• _Your assignment_
Counting only lines below that hold "will", give the total alone.

Stored entries
◇ ◇ ◇ ◇

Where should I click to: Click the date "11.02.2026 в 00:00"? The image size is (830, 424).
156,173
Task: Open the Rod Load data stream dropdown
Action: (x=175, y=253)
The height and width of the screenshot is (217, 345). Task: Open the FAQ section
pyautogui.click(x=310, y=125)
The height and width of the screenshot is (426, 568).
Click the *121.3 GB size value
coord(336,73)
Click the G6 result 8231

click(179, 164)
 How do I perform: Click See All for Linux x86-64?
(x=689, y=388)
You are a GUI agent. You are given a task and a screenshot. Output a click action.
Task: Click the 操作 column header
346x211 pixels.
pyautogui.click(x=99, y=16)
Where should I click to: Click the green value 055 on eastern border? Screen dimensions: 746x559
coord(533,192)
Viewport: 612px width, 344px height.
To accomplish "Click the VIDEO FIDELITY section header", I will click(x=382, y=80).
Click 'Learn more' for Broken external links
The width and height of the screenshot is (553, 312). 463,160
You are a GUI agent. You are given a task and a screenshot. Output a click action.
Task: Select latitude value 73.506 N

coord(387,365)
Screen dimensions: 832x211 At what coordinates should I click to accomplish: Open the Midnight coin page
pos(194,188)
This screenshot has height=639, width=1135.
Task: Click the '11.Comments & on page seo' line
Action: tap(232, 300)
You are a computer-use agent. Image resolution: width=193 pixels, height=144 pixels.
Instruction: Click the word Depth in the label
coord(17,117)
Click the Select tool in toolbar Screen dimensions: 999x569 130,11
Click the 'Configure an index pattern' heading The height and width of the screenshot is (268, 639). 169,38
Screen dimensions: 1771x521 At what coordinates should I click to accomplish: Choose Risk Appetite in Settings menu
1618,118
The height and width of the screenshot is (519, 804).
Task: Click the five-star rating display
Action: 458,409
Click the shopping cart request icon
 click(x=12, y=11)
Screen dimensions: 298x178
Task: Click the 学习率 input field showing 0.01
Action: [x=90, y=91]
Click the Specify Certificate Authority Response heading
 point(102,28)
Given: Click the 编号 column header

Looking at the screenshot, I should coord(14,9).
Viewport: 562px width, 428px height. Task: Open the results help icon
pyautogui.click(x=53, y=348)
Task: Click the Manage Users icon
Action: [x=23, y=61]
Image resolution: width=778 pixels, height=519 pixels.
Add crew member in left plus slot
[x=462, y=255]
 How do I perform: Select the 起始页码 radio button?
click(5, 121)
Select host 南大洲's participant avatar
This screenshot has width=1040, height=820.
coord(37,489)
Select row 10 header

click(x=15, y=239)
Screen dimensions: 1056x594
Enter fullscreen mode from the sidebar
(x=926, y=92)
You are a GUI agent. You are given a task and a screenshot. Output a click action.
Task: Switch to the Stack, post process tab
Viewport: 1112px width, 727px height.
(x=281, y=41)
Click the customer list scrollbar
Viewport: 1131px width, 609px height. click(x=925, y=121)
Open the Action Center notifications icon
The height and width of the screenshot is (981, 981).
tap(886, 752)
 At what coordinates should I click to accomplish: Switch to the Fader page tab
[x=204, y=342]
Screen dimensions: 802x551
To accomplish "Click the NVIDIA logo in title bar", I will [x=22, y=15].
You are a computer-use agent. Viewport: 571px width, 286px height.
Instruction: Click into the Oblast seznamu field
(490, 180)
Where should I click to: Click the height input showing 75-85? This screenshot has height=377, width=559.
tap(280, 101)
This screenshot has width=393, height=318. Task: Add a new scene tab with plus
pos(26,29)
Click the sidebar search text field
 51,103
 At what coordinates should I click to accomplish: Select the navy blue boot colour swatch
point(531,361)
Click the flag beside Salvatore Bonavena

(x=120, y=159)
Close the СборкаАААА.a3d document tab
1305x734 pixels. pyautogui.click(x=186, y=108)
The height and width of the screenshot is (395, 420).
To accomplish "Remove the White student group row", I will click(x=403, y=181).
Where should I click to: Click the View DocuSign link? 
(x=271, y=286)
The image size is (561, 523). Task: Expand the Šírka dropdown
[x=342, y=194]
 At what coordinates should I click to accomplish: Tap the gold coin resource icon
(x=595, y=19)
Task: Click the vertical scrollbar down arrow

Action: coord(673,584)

◇ ◇ ◇ ◇

• _Result for this exercise_
3